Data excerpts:
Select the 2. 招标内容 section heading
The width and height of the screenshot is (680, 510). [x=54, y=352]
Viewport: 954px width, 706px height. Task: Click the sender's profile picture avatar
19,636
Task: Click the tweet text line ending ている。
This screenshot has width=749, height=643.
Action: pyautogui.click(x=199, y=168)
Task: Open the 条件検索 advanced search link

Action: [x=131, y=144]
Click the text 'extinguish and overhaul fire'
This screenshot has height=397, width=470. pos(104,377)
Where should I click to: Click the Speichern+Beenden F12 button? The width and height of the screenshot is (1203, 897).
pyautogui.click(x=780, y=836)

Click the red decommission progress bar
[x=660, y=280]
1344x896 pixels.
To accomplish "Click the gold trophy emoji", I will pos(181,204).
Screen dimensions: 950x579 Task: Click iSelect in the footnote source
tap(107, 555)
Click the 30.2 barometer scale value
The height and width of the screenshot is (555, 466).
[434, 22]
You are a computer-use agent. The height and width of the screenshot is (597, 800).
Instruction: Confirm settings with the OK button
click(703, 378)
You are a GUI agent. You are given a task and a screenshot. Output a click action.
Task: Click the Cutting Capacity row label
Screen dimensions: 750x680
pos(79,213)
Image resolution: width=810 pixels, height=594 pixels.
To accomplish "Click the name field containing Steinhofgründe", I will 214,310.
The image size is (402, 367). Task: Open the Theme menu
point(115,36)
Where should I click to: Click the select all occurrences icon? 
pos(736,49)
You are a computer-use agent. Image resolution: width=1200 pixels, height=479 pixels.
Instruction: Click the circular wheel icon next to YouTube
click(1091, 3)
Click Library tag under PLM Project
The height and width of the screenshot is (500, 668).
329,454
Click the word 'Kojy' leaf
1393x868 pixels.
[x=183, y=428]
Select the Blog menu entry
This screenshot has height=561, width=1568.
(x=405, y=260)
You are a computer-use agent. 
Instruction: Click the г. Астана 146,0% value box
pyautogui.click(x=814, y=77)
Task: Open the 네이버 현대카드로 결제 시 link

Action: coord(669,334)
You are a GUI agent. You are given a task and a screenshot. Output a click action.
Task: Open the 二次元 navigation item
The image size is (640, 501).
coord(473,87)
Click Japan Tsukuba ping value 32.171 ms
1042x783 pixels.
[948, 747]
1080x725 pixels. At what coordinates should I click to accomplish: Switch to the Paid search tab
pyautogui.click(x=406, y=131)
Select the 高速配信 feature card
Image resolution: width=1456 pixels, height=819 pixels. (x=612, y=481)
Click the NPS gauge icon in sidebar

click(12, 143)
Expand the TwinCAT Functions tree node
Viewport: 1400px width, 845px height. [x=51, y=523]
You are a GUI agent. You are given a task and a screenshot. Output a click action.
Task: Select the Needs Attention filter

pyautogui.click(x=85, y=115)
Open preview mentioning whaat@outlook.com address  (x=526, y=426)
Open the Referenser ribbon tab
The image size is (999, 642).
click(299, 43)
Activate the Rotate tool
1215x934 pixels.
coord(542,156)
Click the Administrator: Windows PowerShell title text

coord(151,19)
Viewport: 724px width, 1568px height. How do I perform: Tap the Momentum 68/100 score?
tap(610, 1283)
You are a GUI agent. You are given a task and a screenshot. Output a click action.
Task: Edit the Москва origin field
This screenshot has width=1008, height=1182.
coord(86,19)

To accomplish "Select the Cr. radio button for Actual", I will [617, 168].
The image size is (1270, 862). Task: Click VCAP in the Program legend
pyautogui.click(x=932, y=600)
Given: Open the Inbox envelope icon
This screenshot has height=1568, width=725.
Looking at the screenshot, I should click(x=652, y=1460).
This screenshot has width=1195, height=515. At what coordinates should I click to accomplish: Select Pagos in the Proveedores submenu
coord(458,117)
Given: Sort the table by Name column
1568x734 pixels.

ACTION ITEM: The answer must consist of every line in the records above that contains the word "computer".

SOLUTION FOR THIS TASK:
You are a computer-use agent. The height and width of the screenshot is (597, 800).
You are a computer-use agent. Image resolution: width=1200 pixels, height=479 pixels.
You are a computer-use agent. 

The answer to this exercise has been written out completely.